Traci Park, a councilwoman for the city of Los Angeles, wants to crack down on "unscrupulous" van lords who are not held to the same standards as regular landlords.
She claimed that there was no oversight or regulation of this commercial practice in the city of Los Angeles.
To start regulating those who rent out their vehicles as homes, Ms. Park has proposed a motion.
Van lords assert that they are providing a service that the city has not provided.
One man, who wished to remain unnamed, claimed to own eight vans.
He claimed, "It aids people.". Where are they going to go next?
Bikes, dogs, chairs, BBQs, some human waste, and neat gardens are all over the sidewalks near the vans. Neighbors complain about the mess and attribute local crime to van dwellers. .
Unsafe conditions exist in many RVs. In camper van-related fires, residents have perished. Additionally, the pollution of public parks brought on by fires and human waste has angered LA residents more and more.
The last coastal wetland in the city, the Friends of the Ballona Wetlands is run by Scott Culbertson. Numerous native plants and hundreds of birds live there, along with one of the city's biggest RV parks.

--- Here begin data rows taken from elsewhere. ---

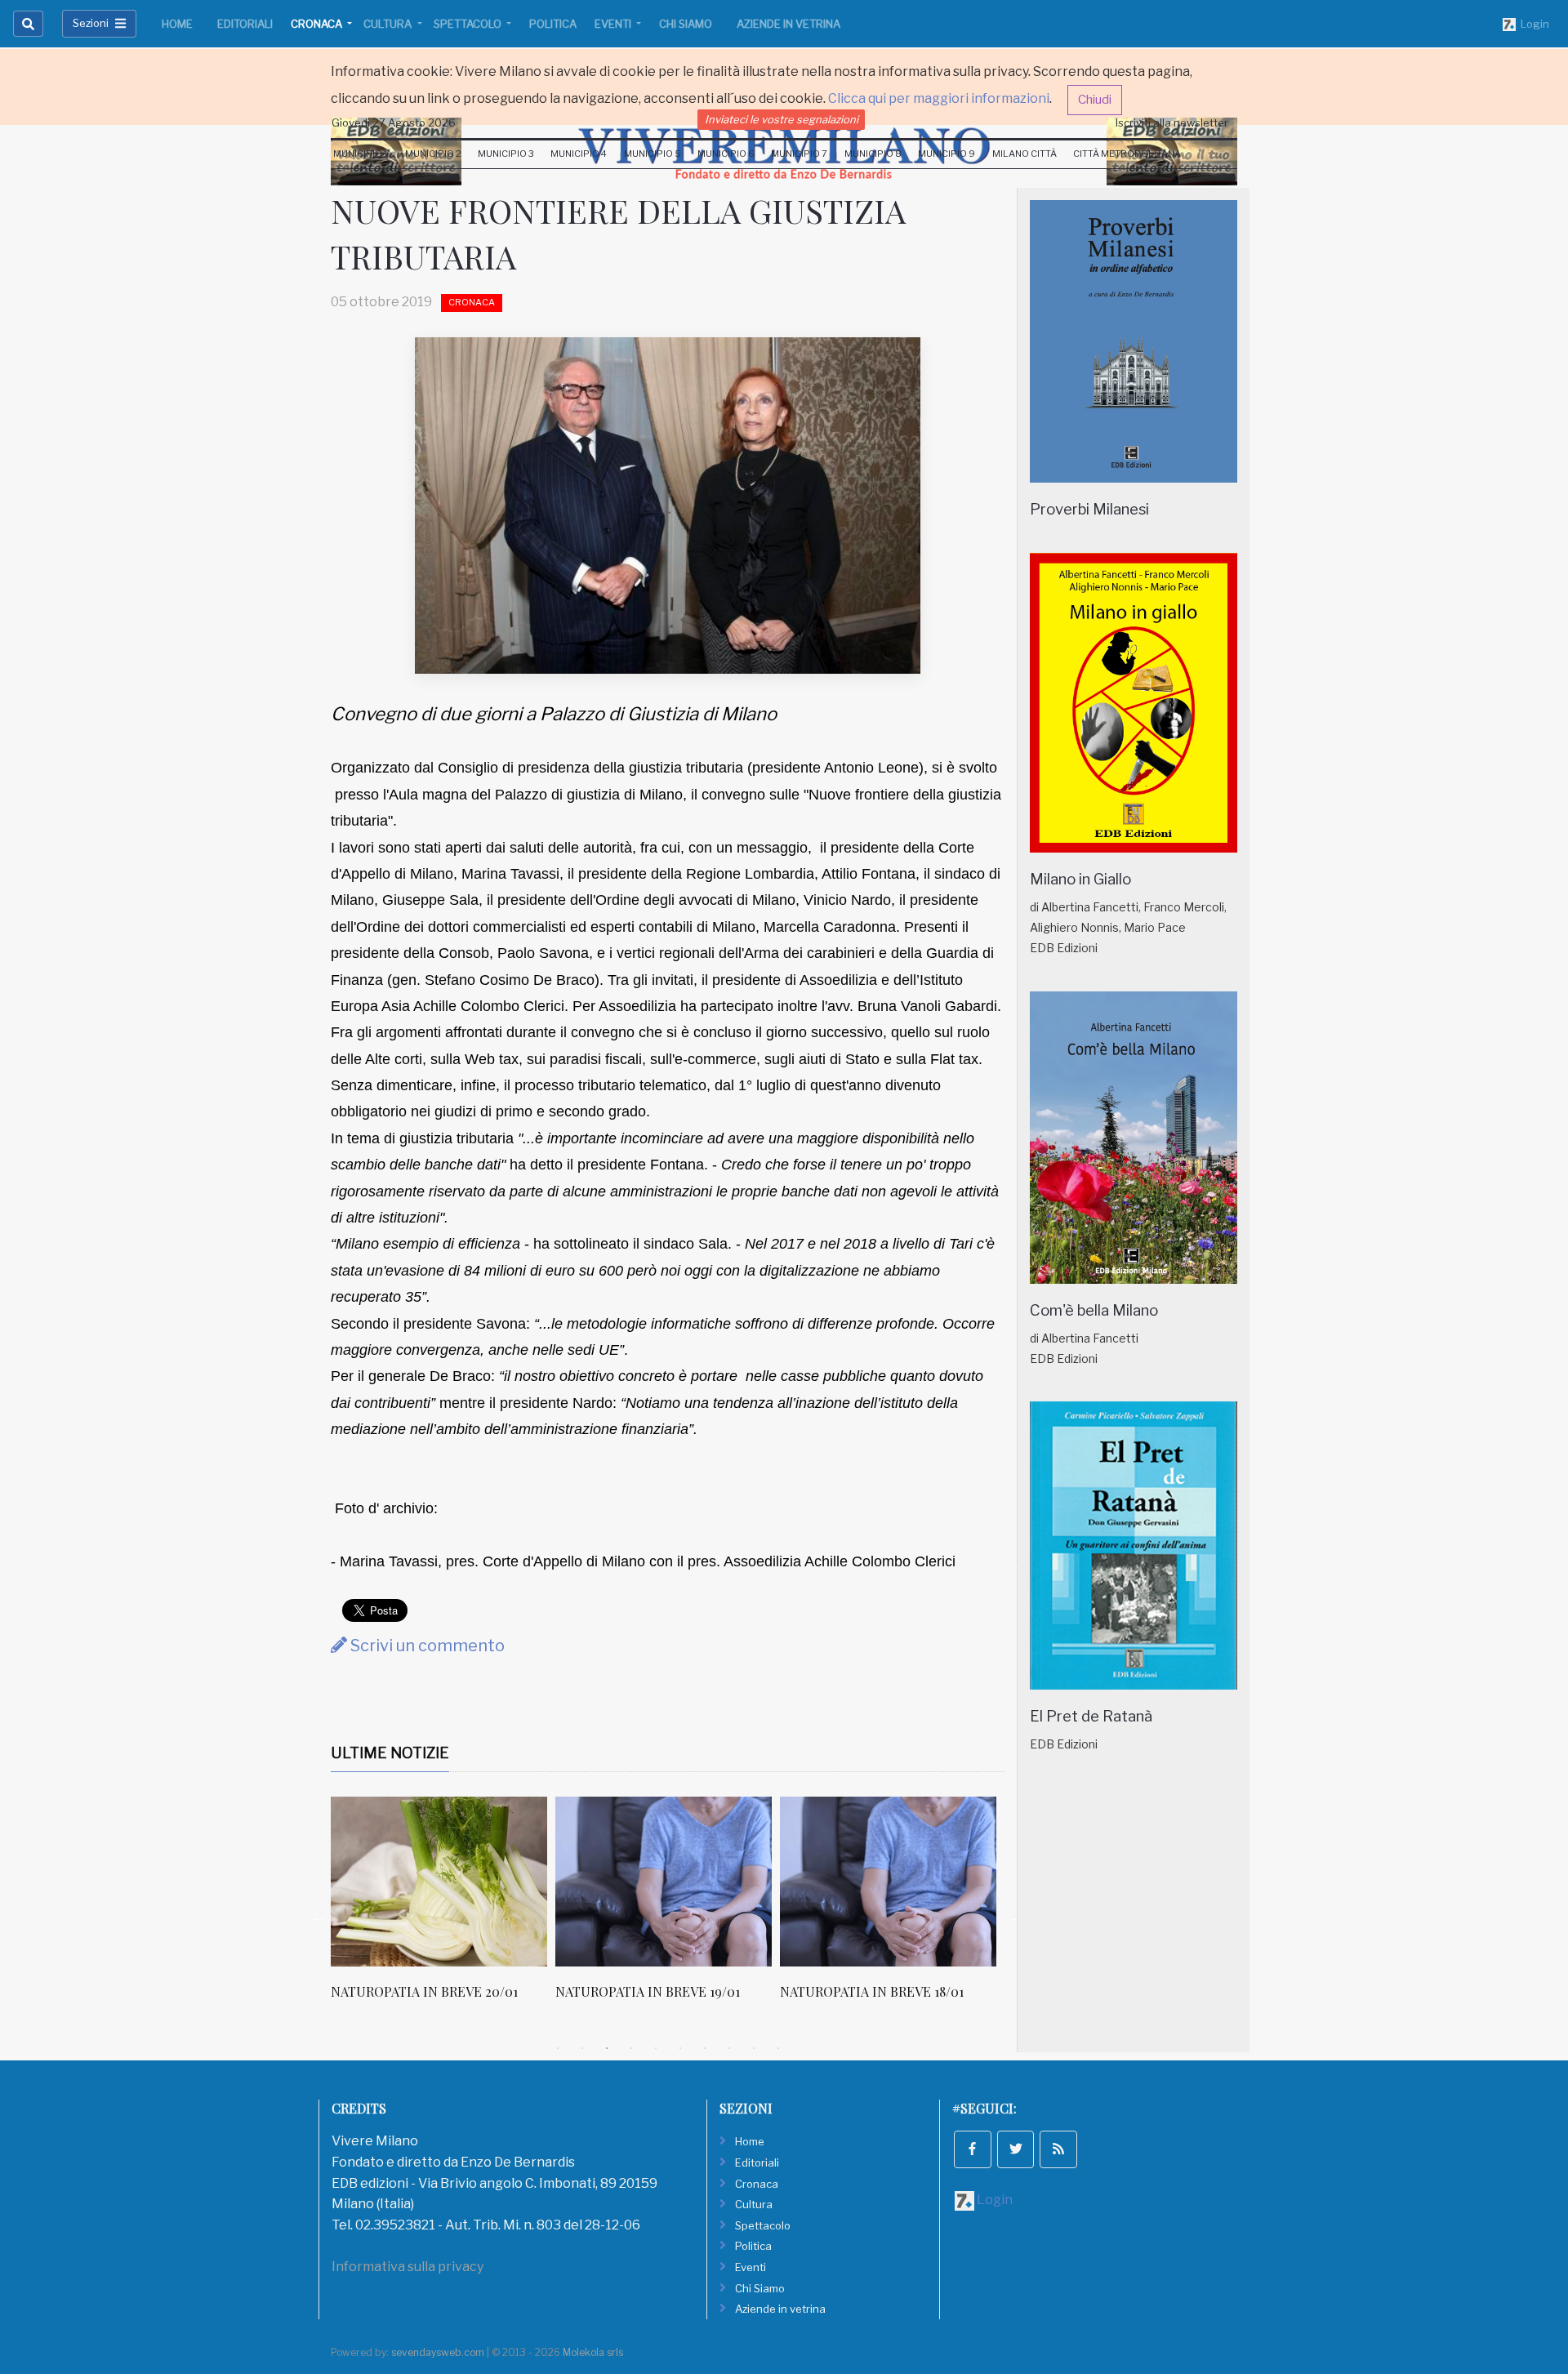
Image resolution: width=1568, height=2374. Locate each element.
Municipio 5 (652, 153)
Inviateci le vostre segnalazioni (781, 119)
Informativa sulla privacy (407, 2266)
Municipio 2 (433, 153)
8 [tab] (729, 2048)
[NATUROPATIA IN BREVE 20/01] (439, 1881)
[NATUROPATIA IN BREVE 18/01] (888, 1881)
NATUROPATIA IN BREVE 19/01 (647, 1991)
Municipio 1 (360, 153)
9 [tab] (754, 2048)
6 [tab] (680, 2048)
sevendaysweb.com (437, 2352)
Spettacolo (469, 23)
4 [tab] (631, 2048)
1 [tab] (558, 2048)
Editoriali (245, 23)
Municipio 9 (946, 153)
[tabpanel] (443, 1907)
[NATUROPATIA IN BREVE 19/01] (663, 1881)
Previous (318, 1917)
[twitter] (1016, 2149)
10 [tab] (778, 2048)
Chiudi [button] (1094, 99)
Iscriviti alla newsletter (1172, 122)
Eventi (614, 23)
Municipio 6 (726, 153)
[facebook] (972, 2149)
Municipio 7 (799, 153)
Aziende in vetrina (788, 23)
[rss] (1058, 2149)
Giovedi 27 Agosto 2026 (394, 122)
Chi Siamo (685, 23)
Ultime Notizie (390, 1753)
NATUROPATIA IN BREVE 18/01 (872, 1991)
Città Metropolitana (1127, 153)
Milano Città (1024, 153)
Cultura (388, 23)
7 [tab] (705, 2048)
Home (177, 23)
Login (1532, 23)
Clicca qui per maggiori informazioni (938, 98)
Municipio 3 (506, 153)
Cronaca (318, 23)
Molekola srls (593, 2352)
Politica (553, 23)
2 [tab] (582, 2048)
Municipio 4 (578, 153)
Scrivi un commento (426, 1645)
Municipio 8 (873, 153)
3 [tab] (607, 2048)
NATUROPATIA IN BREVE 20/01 (424, 1991)
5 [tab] (656, 2048)
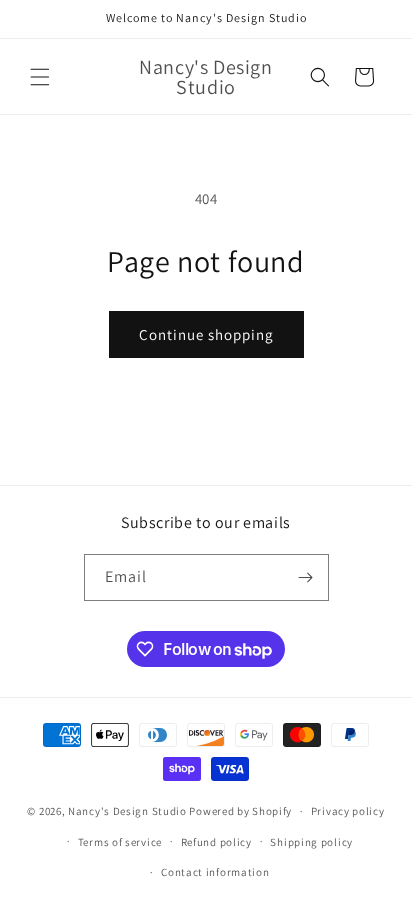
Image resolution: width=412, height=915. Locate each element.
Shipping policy (311, 842)
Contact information (215, 872)
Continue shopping (206, 334)
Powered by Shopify (240, 811)
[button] (40, 77)
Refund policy (216, 842)
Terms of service (120, 842)
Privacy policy (348, 811)
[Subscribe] (306, 577)
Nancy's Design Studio (127, 811)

Many parts of the area were destroyed by fire a few years ago, and in recent months, cold van dwellers have cut down trees to burn for warmth and cooking.
People discover trash, sewage, and even cash machines dumped into the water at the wetlands, and all of their signs and fences have been vandalized or set on fire, he claimed.
He continued, "Some people are frequently too afraid to walk in the wetlands near the trailer park, and they no longer bring in-town schoolchildren to that section of the wetlands because it's unsafe.".
I don't want to overstate how serious Los Angeles' homelessness problem is, but this is an environmental problem, Mr. Culbertson said. .
But many claim they don't have many other choices. .
Richard has been living in his RV for two years; it is parked a few miles from his Burbank childhood home. He spent the year before that living in his truck. He technically has become a van lord as well because, while his cousin is in jail, he rents out the motorhome for $400 per month.
It's too expensive to live anywhere else, he claimed, adding that he works construction jobs when he can and is saving money to relocate to a less expensive location like Texas or Arizona.